Q? Who else has he consulted with outside of the White House on this? Who has he used as a sounding board outside of the White House?

MR. CUTLER: I don't know to whom the President has talked. We talked to lawyers. We talked to law professors. We talked to people in the community. We do the normal kind vetting of candidates for the judiciary that is regularly done. And, of course, in the case of the Supreme Court it is far more intensive. The President consults political leaders. He consults friends, law professors, all sorts of people. The President has a very busy telephone and visiting schedule, as you know. Do you want to add?

MR. KLEIN: Yes -- we've had extended discussions with the Attorney General and her staff in terms of the selection process at every step of the way.

Q: Did the First Lady weigh in in the working groups at all or informally on this?

MR. CUTLER: I have no idea about that. But the First Lady was not in any meetings related to the selection of the Supreme Court justice.

Q: When were Mr. Babbitt and Judge Arnold informed that they were not going to be chosen? And did the President speak to them? And then, when did he speak to Judge Breyer?

MR. CUTLER: All three were this afternoon.

Q? By the President?

MR. CUTLER: By the President.

Q? Mr. Cutler, this Court has been fairly conservative in the number of cases it's taken. Do you expect with Judge Breyer to see a more activist Court, a more conservative Court, or in the middle? What do you foresee? How will this play out with him on the Court?
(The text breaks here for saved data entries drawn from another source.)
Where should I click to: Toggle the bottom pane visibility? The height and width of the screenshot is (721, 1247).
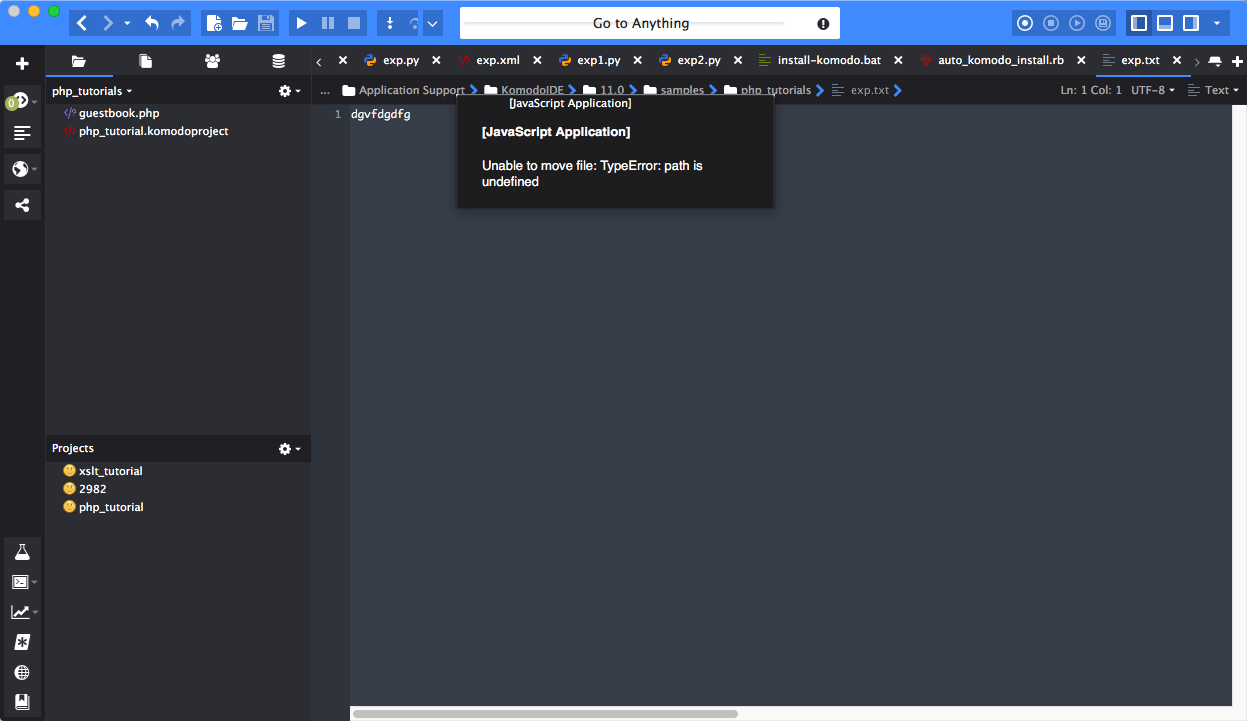(1165, 22)
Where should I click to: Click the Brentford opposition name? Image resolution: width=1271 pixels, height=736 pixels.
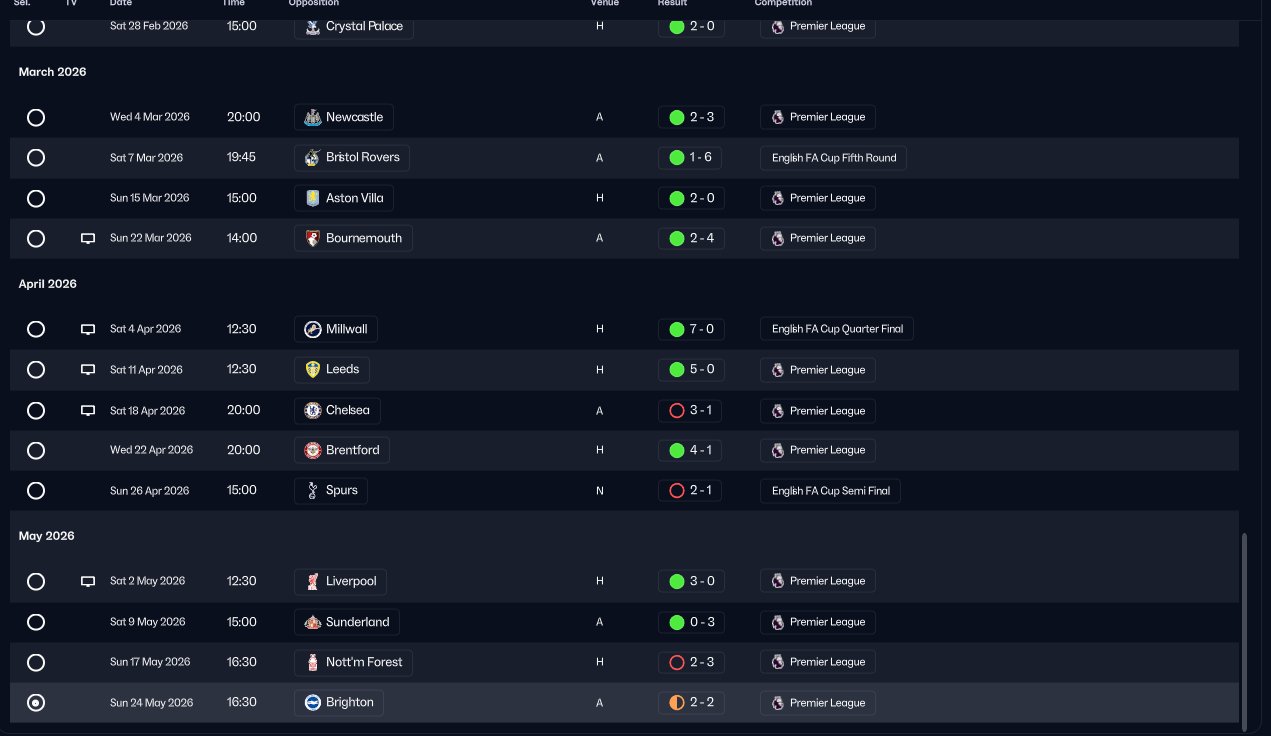[352, 450]
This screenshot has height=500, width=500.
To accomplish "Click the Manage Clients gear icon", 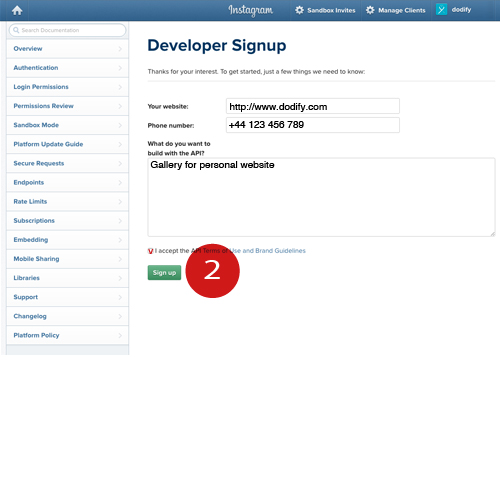I will pyautogui.click(x=370, y=10).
MR. CUTLER: Joel, as our resident Supreme Court expert, I'll let you answer that question, but I think it's almost impossible to predict at this point.

MR. KLEIN: I would say, I think the quality that he will bring will make the Court a more exciting place. He's a person that is so -- if you know him and you talk to him about ideas that affect people, there's an excitement about it. And I just think that's going to lend measurably to the Court, and I think that will affect the Court's case load, not just the order, the numbers of cases, but the interesting range of issues that the Court takes.

Q: You expect the case load to go up, then, is that correct?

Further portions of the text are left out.